PROBLEM »
Below are some records; quote exactly the lines from the one that contains "Viewport: 1662px width, 755px height." through the one that contains "Toggle the sidebar collapse menu icon", inclusive, and no others.

PROVIDED RECORDS »
== == ==

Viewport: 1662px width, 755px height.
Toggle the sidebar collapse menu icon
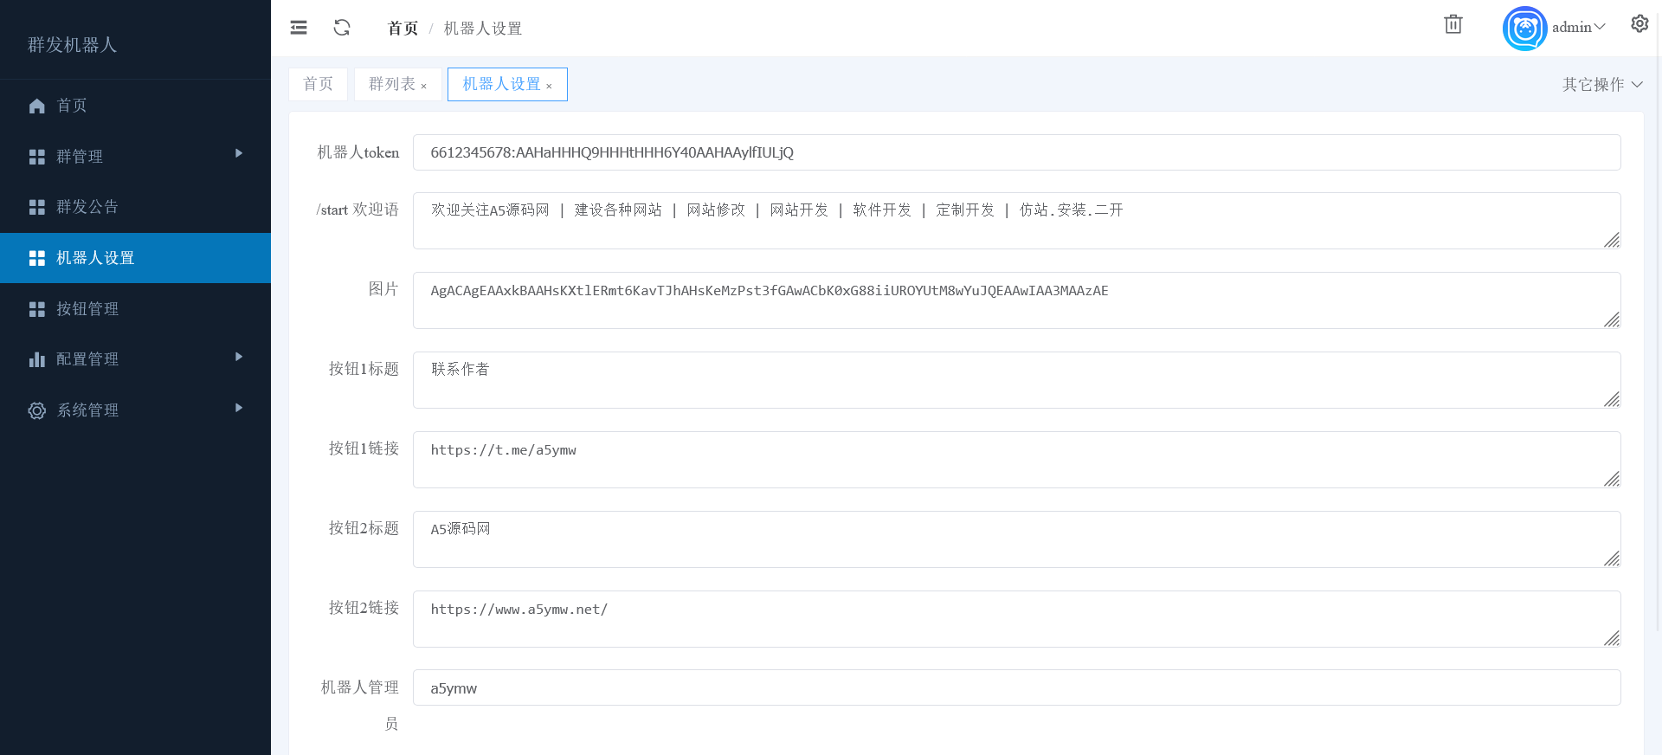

== == ==

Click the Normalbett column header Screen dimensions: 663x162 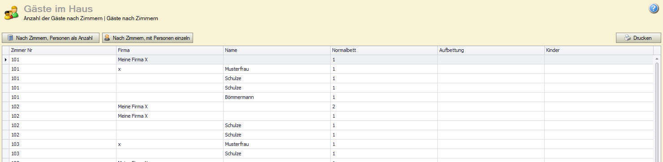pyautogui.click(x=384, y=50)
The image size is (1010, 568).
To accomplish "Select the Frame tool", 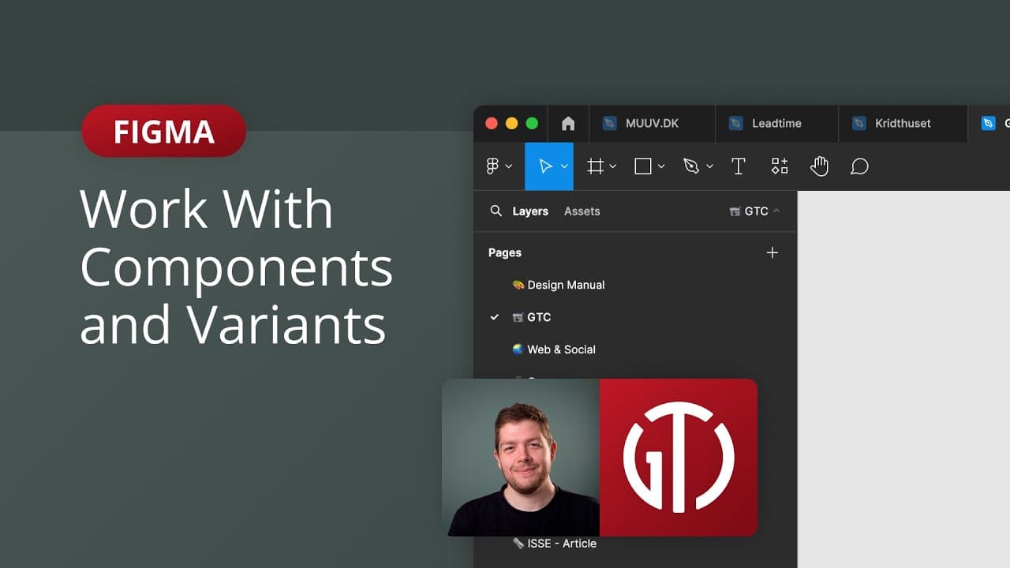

== == ==

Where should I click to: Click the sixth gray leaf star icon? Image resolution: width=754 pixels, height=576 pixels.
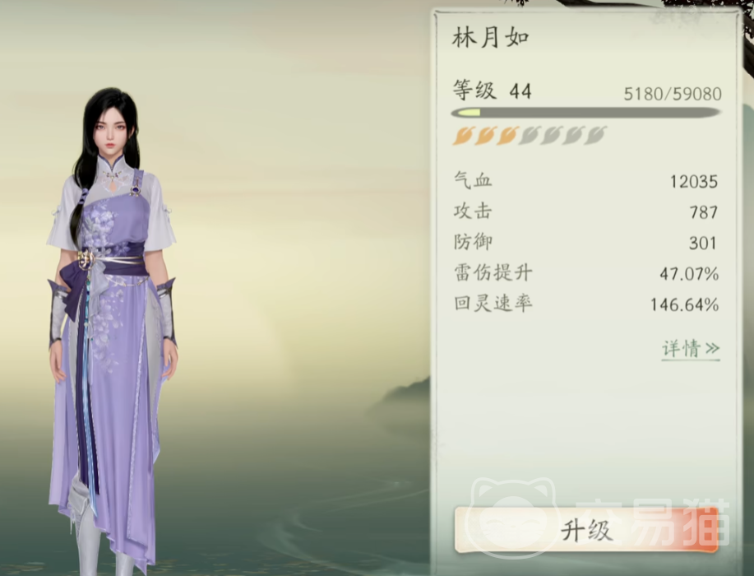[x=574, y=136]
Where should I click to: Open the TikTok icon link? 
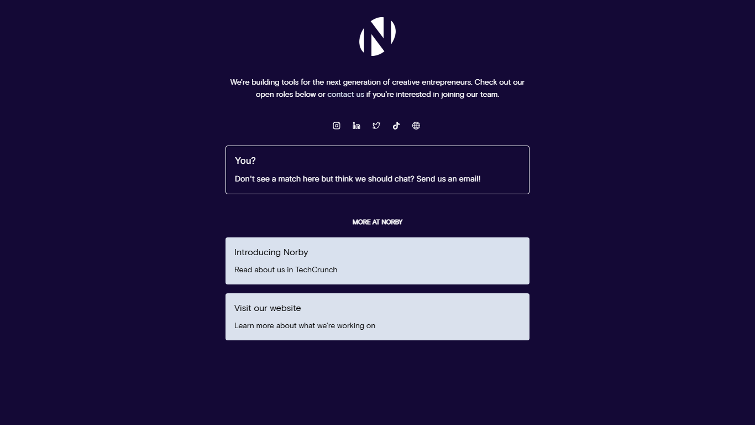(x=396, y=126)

== == ==

OUTPUT OF THE TASK »
Viewport: 1662px width, 755px height.
Toggle the sidebar collapse menu icon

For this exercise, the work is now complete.